Errors and shortcomings in the project budget may result in HK-dir reducing the grant based on the applicable calculation rules, or an assessment of the reasonableness of the costs. If key activities in the project cannot be carried out as a result of such budget reductions, this could also lead to the project being assessed as incomplete and therefore awarded a lower grade.
Own contribution
If required in the Call for applications, the applicant must also contribute to the funding of the project they wish to carry out. If several institutions/organisations are going to collaborate on the implementation of the project, their own contribution can be divided as desired between the project partners.
When you set up the project budget, the project’s own contribution will automatically be calculated based on the percentage specified under ‘Requirement for own contribution’ in the Call for applications. If you receive a grant, you will be free to choose which of the costs in the project budget to cover through own funds (own contribution) and grant funds.
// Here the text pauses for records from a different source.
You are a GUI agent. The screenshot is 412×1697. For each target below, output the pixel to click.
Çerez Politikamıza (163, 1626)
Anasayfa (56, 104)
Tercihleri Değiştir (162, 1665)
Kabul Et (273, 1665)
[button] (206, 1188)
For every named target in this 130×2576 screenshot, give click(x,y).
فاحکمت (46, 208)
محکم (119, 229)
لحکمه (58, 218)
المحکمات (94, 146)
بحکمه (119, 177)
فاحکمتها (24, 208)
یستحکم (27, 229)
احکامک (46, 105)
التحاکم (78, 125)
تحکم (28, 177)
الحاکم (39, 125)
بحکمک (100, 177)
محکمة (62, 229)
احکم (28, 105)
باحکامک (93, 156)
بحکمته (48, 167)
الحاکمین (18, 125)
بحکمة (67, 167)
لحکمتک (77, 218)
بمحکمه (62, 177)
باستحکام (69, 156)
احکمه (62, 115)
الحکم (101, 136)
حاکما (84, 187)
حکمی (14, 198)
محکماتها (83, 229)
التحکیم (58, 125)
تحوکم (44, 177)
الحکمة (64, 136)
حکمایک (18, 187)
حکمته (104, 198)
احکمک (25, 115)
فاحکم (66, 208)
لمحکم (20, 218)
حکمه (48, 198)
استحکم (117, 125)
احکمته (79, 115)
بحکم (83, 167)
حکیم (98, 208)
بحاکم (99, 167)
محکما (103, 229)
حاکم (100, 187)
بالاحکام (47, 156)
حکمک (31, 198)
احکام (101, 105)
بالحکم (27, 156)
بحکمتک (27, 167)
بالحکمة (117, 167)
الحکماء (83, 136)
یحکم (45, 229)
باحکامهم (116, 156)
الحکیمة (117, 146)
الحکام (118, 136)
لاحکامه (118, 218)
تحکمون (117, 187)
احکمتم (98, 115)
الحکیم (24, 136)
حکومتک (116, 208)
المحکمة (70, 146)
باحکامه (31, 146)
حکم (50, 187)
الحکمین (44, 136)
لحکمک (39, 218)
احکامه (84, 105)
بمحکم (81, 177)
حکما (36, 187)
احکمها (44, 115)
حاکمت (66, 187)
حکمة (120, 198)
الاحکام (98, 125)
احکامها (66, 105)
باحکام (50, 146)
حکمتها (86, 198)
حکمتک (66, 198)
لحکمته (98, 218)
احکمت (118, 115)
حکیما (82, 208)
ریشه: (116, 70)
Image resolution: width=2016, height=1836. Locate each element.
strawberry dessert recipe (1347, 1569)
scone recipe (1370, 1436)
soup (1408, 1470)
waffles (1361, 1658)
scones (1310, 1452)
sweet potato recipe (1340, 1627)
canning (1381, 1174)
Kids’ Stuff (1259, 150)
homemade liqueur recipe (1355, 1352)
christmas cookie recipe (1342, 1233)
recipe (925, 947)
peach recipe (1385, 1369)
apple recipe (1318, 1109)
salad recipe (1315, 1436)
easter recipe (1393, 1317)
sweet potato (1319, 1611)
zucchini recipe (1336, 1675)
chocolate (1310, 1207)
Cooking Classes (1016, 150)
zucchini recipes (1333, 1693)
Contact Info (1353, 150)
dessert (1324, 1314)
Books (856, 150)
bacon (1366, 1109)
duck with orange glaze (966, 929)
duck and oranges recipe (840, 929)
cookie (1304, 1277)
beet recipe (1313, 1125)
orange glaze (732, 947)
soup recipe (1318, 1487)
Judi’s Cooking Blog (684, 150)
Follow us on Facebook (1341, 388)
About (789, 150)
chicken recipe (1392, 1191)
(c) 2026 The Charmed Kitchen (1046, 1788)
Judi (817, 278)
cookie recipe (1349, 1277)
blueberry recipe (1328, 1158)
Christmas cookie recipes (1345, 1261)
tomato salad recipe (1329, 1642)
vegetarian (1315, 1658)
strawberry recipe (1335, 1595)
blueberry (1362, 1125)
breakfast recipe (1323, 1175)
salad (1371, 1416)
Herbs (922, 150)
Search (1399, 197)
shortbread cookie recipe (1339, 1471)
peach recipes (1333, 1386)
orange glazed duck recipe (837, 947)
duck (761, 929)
It is therefore not necessary to specify in the application which parts of the project's costs are to be covered through own contribution.
All that is required to meet the own contribution requirement in the application is that the person with legal responsibility at the applicant institution confirms on behalf of the applicant institution that they are familiar with the own contribution requirement and that they will take the necessary steps to ensure that this is met during the implementation of the project. This confirmation is given by uploading a signed version of the HK-dir declaration of participation, cf. specific section under ‘Requirements of the application’ in the Call for applications.
For those who receive grants, fulfilling the own contribution requirement will be one of the factors that HK-dir checks during the project implementation. The use of own contribution funds must therefore be documented and set out in the project accounts.
Budget categories
Grants for projects funded by HK-dir can generally only be used to cover costs that fall within the budget categories listed below and that are calculated in accordance with the rules for the individual budget category. Only some of these budget categories may be allowed in certain calls. The categories that are allowed are listed under the section ‘What can the funds be used for?’ in the Call for applications.
Personnel and administration costs (account category 5***)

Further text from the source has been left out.